## What you should do:
Give the records again exactly as written. Leave out the pictures.

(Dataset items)
────

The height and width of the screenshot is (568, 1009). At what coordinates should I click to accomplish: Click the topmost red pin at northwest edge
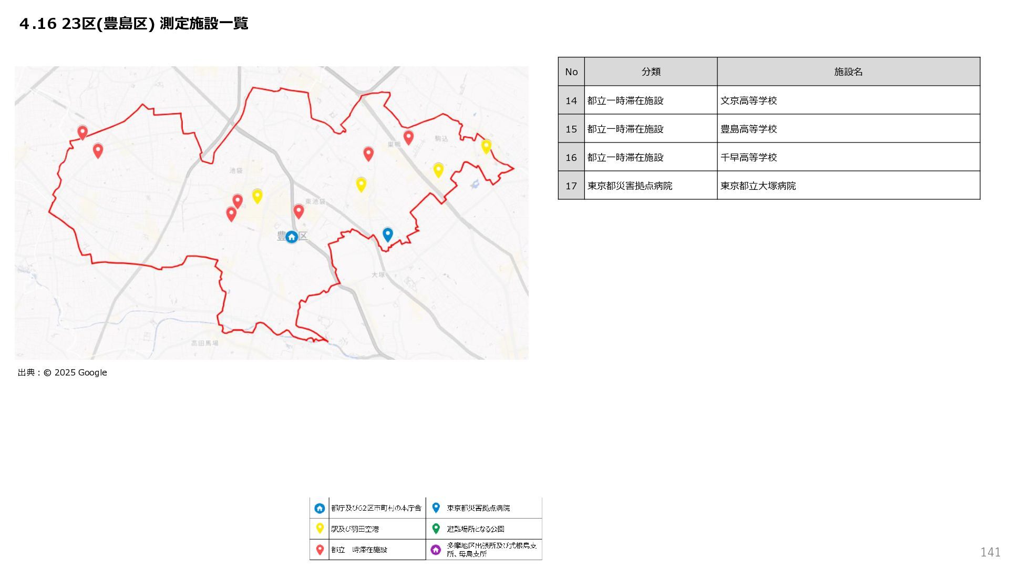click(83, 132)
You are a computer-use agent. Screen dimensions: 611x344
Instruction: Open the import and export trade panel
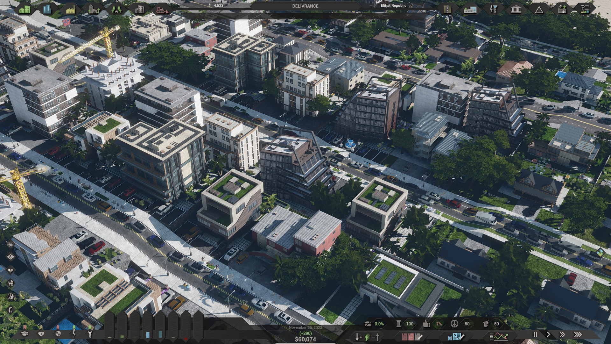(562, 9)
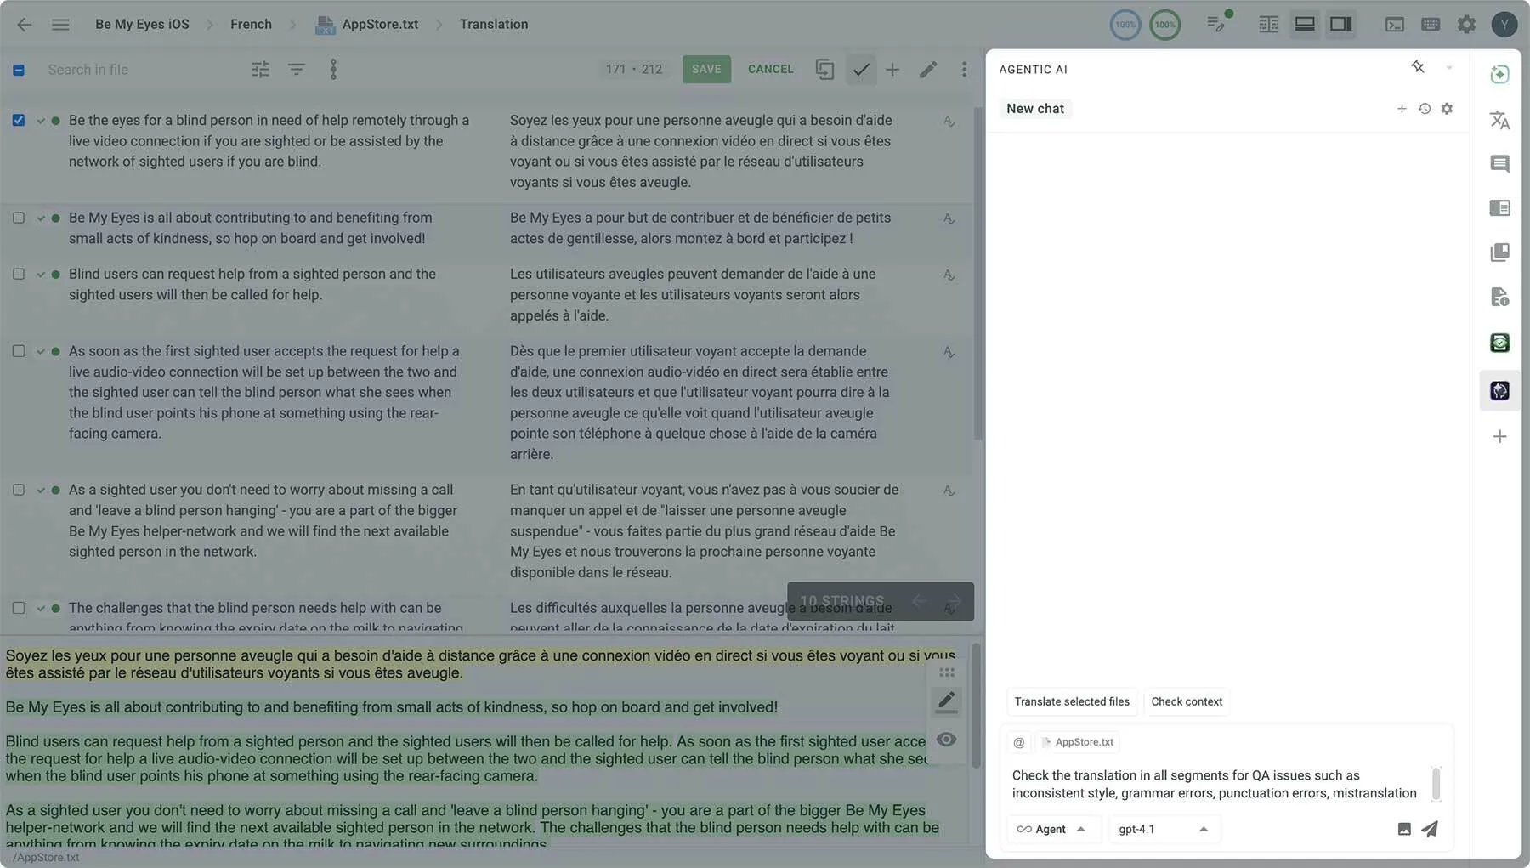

────

## Solution to the exercise:
The height and width of the screenshot is (568, 1009). At what coordinates should I click to accomplish: Click the topmost red pin at northwest edge
click(83, 132)
You are a computer-use agent. Screen dimensions: 611x344
Instruction: Open the import and export trade panel
(562, 9)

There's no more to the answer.